O discurso daqueles [contra a reforma da Previdência] que têm os melhores salários é na linha de que está defendendo os que têm menos. Mas os que ganham menos estão protegidos, pois o governo garantiu indexação do salário mínimo nas aposentadorias.

Parte da fala de Maia está em linha com uma declaração de Temer checada por Aos Fatos em maio passado e que recebeu o selo de EXAGERADO. Na ocasião, o presidente disse que quem fazia campanha contra a reforma da Previdência "são aqueles que ganham 20, 15, 16 [mil reais], que tinham cinco anos a menos, para se aposentar".

No entanto, pesquisa Datafolha realizada entre os dias 26 e 27 de abril aponta que, quanto menor a renda familiar mensal declarada pelo entrevistado, maior a rejeição à proposta do governo.

Se declararam contra a reforma 70% dos entrevistados cujas famílias ganham menos de dois salários mínimos contra 22% favoráveis. Outros 7% não souberam responder e mais 1% se disseram indiferentes. Dentre aqueles cujas famílias ganham mais de dez salários mínimos, 65% são contra a reforma, 29% são a favor, 3% não souberam responder e 2% são indiferentes.

Em relação à garantia de proteção aos pobres, há estudos que mostram que parcelas menos escolarizadas da população podem ficar mais vulneráveis com a reforma. O pesquisador Marcelo Medeiros, do Ipea, demonstrou que o tempo mínimo de contribuição de 25 anos é especialmente lesivo aos pobres. Segundo ele, são essas pessoas que passam mais tempo de sua vida profissional na informalidade, sem contribuir para a Previdência.

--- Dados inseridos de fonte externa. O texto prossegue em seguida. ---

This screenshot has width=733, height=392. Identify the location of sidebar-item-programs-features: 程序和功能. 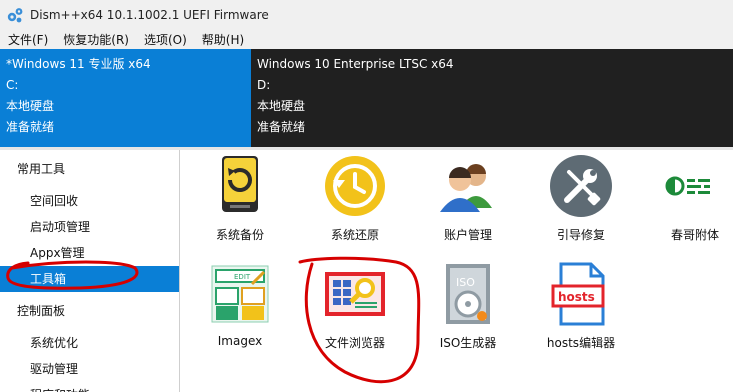
(90, 387).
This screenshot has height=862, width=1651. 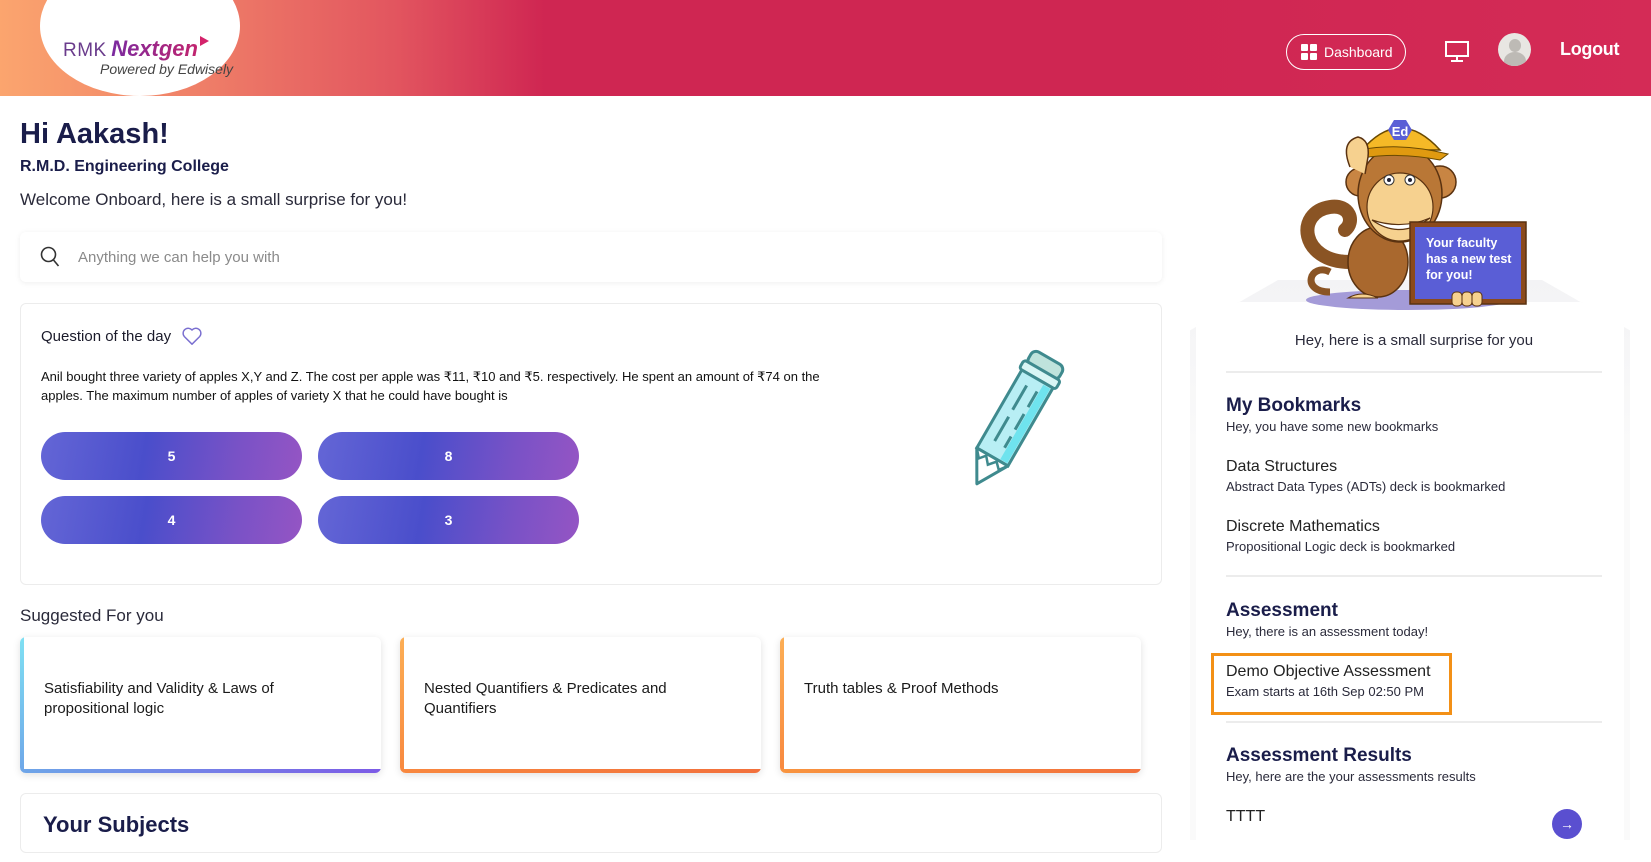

No entanto, é na restrição ao BPC (Benefício de Prestação Continuada) que residem as maiores críticas de especialistas à reforma e a como ela poderá afetar os mais pobres. O benefício atende àqueles que têm ao menos 65 anos, não contribuíram tempo suficiente e são extremamente pobres. Além disso, a renda familiar per capita não pode superar um quarto de salário mínimo.

A reforma da Previdência pretende aumentar a idade mínima de acesso ao BPC para 70 anos, o que, para Medeiros, geraria impacto de 1% a 2% do gasto previdenciário total às custas de deixar a população idosa vulnerável.

Naercio Menezes Filho, coordenador do Centro de Políticas Públicas do Insper, também analisa da mesma forma. Em entrevista ao jornal Valor Econômico, ele diz que os trabalhadores mais pobres que não têm como contribuir com a Previdência por estarem na zona rural ou na informalidade representam 38% dos trabalhadores ocupados com entre 40 e 64 anos: cerca de 16 milhões de pessoas.

O pesquisador do Ipea Pedro Ferreira de Souza também faz coro: "Você assume que os mais pobres tenham uma atuação bastante estável no mercado formal. Tenho dúvidas".